As the northern hemisphere heads into winter, the U.S. and European oil sectors are counting on rising exports from Chinese refineries to ease tight global supplies of diesel, heating oil and jet fuel.
China is the world’s top oil importer and largest energy consumer. Typically, energy has flowed into China, not out of it. Growing Chinese refining capacity has, however, made the country an important fuel exporter in recent years.
Chinese supplies were key in 2022 after global oil trade was disrupted by Russia’s invasion of Ukraine and subsequent sanctions imposed by many of the world’s top importers on imports of Russian crude and fuel. Along with mild winter weather in much of the northern hemisphere, Chinese fuel exports helped avert widespread shortages of diesel, heating oil and gasoil.
Russia’s ban on diesel exports ahead of winter has sparked a new round of concerns of another supply shock. Diesel prices across Europe and the Americas are already high due to seasonal refinery shutdowns and strong demand. If the Russian export ban is prolonged, then countries such as Brazil and Turkey that have been importing Russian fuel will buy from other suppliers, increasing competition in fuel markets and driving up prices.
“U.S. distillate inventories are just barely higher than at this time in 2022, but Chinese exports seem to be ramping up like they did last year, which should prevent really bad shortages,” said John Kilduff, partner at Again Capital LLC in New York.

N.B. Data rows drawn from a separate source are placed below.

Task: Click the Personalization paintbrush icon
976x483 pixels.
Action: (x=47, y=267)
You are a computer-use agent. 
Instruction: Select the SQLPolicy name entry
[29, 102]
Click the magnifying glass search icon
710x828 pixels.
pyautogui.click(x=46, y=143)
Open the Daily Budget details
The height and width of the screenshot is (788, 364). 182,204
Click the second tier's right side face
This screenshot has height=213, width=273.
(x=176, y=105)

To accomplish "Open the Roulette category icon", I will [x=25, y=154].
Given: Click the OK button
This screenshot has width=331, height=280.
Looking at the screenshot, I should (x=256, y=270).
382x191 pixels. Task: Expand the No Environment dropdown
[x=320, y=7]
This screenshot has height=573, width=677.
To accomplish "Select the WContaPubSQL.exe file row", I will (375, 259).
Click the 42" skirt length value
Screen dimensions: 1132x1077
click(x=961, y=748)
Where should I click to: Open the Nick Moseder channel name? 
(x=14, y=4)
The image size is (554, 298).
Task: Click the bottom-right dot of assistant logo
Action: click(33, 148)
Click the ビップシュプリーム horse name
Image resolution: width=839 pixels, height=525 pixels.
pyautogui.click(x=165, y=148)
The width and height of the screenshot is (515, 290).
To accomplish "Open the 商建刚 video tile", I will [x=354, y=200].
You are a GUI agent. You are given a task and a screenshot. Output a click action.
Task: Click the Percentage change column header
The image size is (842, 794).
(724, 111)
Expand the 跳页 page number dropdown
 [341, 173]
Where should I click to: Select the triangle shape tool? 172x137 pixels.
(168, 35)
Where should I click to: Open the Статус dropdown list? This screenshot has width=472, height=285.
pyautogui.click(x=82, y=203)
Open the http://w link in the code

China’s fuel exports are set to rise by about 519,000 bpd in October, with diesel exports up about 160,000 bpd, as Chinese refiners cash in on lucrative margins, industry sources and analysts said.
Total diesel exports for the first nine months of the year are up more than 200% versus the same period in 2022, at 250,000 bpd.
China is positioned to profit from diesel margins of $18 a barrel, half of last year’s peak but rising steadily and still higher than historical margins.
“We’re beginning to witness an uptick similar to last year’s once again,” said Matt Smith, lead oil analyst at Kpler.
Chinese fuel exports are currently around 1.1 million barrels per day (bpd), down from last year’s peak at 1.8 million bpd in December. Chinese refiners capitalized on record fuel profit margins last year as the market reeled after the start of the war in Ukraine.
China’s fuel exports are subject to quotas, closely monitored by the global fuel trading community. Beijing issued a third batch of fuel export quotas just over a month ago, and traders are waiting to see whether there will be a fourth batch.
China also has quotas for imports of crude oil that refiners use to make diesel and other products.
Beijing issued a fourth batch of 2023 crude import quotas earlier this week, which may allow further fuel exports.
China, home to the world’s second-largest oil refining industry, is importing record volumes of crude from countries under Western sanctions. The cheaper crude from Russia, Iran and Venezuela has saved importers nearly $10 billion this year along, making for bigger profit margins for refiners – and giving them an incentive to maximize fuel output.
Additional refining capacity elsewhere added in the last year, such as Kuwait’s 630,000 bpd Al Zour refinery, has also helped alleviate tight global distillate supplies.
As China supplied more to Asia, Middle East refiners pivoted to markets in Western Europe and America, a pattern that looks set to repeat itself, Kpler said.
Diesel and heating oil inventories remain tight in many regions, even though they are growing as refiners maximize output ahead of winter.
The U.S. East Coast has struggled to replace the void left by refinery outages, with long-haul cargoes failing to fill the gap as many had expected. The region’s diesel inventories are currently around 28.16 million barrels, within 1 million barrels of last year’s historic lows, according to data from the U.S. Energy Information Administration.